The soundness of a retirement plan is measured in terms of its ability to pay the accrued benefits for its contributing members and retirees.

The total asset of the New Hampshire Retirement System (NHRS) is $7.5 billion and the present value of pension obligations for its past and present members and retirees is $12.6 billion. Therefore the "unfunded liability" is 5.1 billion and the NHRS is funded at 60 percent of the amount projected to pay its obligations.

The NHRS has set a goal of being 100 percent funded in 2039, resulting in a $23 million pension cost to Nashua taxpayers in 2017. This represents 8 percent of Nashua’s total budget and 11 percent of local property taxes. Nashua’s annual cost to cover its past and present employees and retirees is about $6 million; the remainder is for financing the "unfunded liability."

Given the underperforming investment earnings of 1 percent in 2016 (7.75 percent was projected), coupled to no reduction in the plan’s benefits, the pension cost can be expected to further increase in the years following 2017 to meet the 100 percent funding goal.

The requirement for 100 percent funding is based on the arguable premise that if New Hampshire should go bankrupt the independently managed NHRS will remain fully funded. It is like having all your credit card payments fully funded in a bank account. Many financial managers consider 70-to-80 percent funding adequate for a defined pension plan.

For example, Nashua’s Public Works employee pension fund (wholly separate from the NHRS) is funded at 80 percent, and no one demands a higher level of funding, or considers this fund at risk. Funding NHRS at 80 percent would lower Nashua’s pension payment in 2017 by about $8 million.

The risk against NHRS investment underperforming against prediction falls entirely on the taxpayers. Furthermore, the state stopped contributing to the cost in 2012 , leaving the local taxpayers to fund entirely the employer share of police, firefighter and teacher pensions. Most troubling, the local taxpayers, not the employees, bear the entire responsibility to finance the "unfunded liability," which represents about 75 percent of Nashua’s pension payment.

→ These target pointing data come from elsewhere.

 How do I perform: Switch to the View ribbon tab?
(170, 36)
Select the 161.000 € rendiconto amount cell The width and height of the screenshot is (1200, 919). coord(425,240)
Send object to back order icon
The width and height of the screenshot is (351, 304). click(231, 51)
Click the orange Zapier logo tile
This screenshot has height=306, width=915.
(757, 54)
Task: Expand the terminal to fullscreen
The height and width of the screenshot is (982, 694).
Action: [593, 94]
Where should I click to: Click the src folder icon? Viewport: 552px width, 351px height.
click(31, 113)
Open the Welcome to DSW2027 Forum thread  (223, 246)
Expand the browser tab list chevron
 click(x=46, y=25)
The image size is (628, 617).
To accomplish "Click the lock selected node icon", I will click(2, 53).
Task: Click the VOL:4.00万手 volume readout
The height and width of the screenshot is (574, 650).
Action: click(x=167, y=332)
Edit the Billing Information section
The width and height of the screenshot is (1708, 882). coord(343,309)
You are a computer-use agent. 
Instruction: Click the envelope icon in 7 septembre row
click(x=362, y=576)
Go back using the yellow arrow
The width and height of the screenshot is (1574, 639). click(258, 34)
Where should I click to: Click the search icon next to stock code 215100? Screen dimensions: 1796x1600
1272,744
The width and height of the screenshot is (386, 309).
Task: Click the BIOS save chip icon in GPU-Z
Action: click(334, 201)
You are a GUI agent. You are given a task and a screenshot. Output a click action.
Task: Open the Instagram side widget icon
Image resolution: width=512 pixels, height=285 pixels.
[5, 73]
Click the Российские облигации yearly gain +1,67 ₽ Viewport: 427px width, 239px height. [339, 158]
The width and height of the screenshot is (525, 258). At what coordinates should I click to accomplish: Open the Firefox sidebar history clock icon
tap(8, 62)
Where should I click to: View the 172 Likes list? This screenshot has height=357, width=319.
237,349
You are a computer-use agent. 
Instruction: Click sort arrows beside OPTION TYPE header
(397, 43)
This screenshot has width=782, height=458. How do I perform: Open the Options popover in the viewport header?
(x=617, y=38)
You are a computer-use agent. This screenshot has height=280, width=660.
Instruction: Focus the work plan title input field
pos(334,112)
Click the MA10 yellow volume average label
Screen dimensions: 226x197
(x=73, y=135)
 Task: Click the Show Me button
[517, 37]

Compounding the taxpayers burden, prior to 2012 the NHRS negligently mismanaged its trust fund by diverting $900 million into a "special account" for benefits other than pensions, such as cost-of-living adjustments and medical subsidies, instead of covering the unfunded liability. Currently 10,000 retirees receive a medical subsidy in addition to their pension, also contributed by the taxpayers.

The NHRS reports that its average annual pension for retirees is $21,000. But the average police annual pension is $36,000 and the average firefighter is $39,000. This also masks employees with a lengthy service record who contrive to maximize their benefits by packing their highest regular salary with "unpaid" sick leave and "unpaid" vacation plus overtime and special pay.

Examples of recent Nashua retirees who received pension payments in 2016 in excess of their highest regular salary:

Former Fire Chief Brian Morrissey receives an annual pension of $140,000 (highest salary $124,000)

Former Police Chief John Seusing receives an annual pension of $139,000 (highest salary $131,000)

Former Deputy Fire Chief Michael O’Brien receives an annual pension of $121,000 (highest salary $93,000)

A number of questions must be raised.

Why the enormous financial burden on taxpayers to attain 100 percent funding in 2039? Why not delay to a later year to reach for 100 percent funding?

Why not reduce funding to 80 percent, thus lowering but not "liquidating" the unfunded liability?

Why not convert from the NHRS defined pension plan to a defined contribution plan, such as a 401K-based plan?. The employees take on the risk of investment, but many prefer these plans for they need not wait to reach age 65 to receive benefits.

Clearly the heavy financial burden on Nashua taxpayers to pay $23 million into the NHRS fund in 2017 must be actively challenged by the city’s Statehouse delegation. The NHRS must be restructured with a more affordable annual cost to the taxpayers.

Fred S. Teeboom is a former alderman-at-large, author of Nashua’s spending cap and founder of the New Hampshire Holocaust Memorial.